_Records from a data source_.
+ + + + + + +

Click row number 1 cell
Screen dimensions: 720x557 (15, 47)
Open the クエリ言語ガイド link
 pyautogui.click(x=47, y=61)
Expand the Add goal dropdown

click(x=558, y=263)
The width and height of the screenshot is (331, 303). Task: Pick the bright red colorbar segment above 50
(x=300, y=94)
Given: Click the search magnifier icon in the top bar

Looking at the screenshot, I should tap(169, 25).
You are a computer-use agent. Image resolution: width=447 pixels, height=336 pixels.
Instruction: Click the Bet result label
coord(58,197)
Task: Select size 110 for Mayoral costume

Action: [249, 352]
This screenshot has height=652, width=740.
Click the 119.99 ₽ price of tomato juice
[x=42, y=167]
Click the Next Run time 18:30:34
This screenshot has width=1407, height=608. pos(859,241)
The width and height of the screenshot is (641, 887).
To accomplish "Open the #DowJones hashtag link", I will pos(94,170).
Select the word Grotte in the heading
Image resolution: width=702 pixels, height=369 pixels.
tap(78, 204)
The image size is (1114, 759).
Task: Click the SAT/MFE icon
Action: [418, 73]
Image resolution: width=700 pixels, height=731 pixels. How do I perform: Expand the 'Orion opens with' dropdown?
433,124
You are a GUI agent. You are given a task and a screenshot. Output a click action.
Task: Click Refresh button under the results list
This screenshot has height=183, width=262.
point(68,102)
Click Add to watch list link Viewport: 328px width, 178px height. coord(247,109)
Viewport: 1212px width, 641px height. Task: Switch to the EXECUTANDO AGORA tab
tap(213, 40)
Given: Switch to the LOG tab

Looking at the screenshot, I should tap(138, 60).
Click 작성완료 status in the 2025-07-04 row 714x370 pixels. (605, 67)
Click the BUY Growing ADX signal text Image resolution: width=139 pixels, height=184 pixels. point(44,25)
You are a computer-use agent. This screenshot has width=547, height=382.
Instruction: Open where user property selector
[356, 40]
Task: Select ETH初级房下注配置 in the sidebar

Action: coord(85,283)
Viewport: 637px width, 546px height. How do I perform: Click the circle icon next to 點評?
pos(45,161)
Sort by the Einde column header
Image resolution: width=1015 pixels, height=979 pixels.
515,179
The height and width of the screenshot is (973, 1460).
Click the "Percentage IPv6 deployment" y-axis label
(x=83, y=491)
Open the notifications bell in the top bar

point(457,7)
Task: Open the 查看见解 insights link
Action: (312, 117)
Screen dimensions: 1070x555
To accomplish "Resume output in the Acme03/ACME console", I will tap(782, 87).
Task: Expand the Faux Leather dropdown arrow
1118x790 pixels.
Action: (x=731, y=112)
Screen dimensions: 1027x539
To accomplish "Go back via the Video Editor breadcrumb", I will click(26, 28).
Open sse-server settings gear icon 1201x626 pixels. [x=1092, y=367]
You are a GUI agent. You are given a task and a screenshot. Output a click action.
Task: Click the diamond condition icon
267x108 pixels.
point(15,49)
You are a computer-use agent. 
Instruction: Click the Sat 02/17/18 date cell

+ + + + + + +

_INSTRUCTIONS TO FOLLOW_. Using the entries shown above, reproduce verbatim the lines from the line bearing "The height and" to the line bearing "Screen dimensions: 1070x555", inclusive.

_ANSWER TO THIS PROBLEM_.
The height and width of the screenshot is (973, 1460).
Click the "Percentage IPv6 deployment" y-axis label
(x=83, y=491)
Open the notifications bell in the top bar

point(457,7)
Task: Open the 查看见解 insights link
Action: (312, 117)
Screen dimensions: 1070x555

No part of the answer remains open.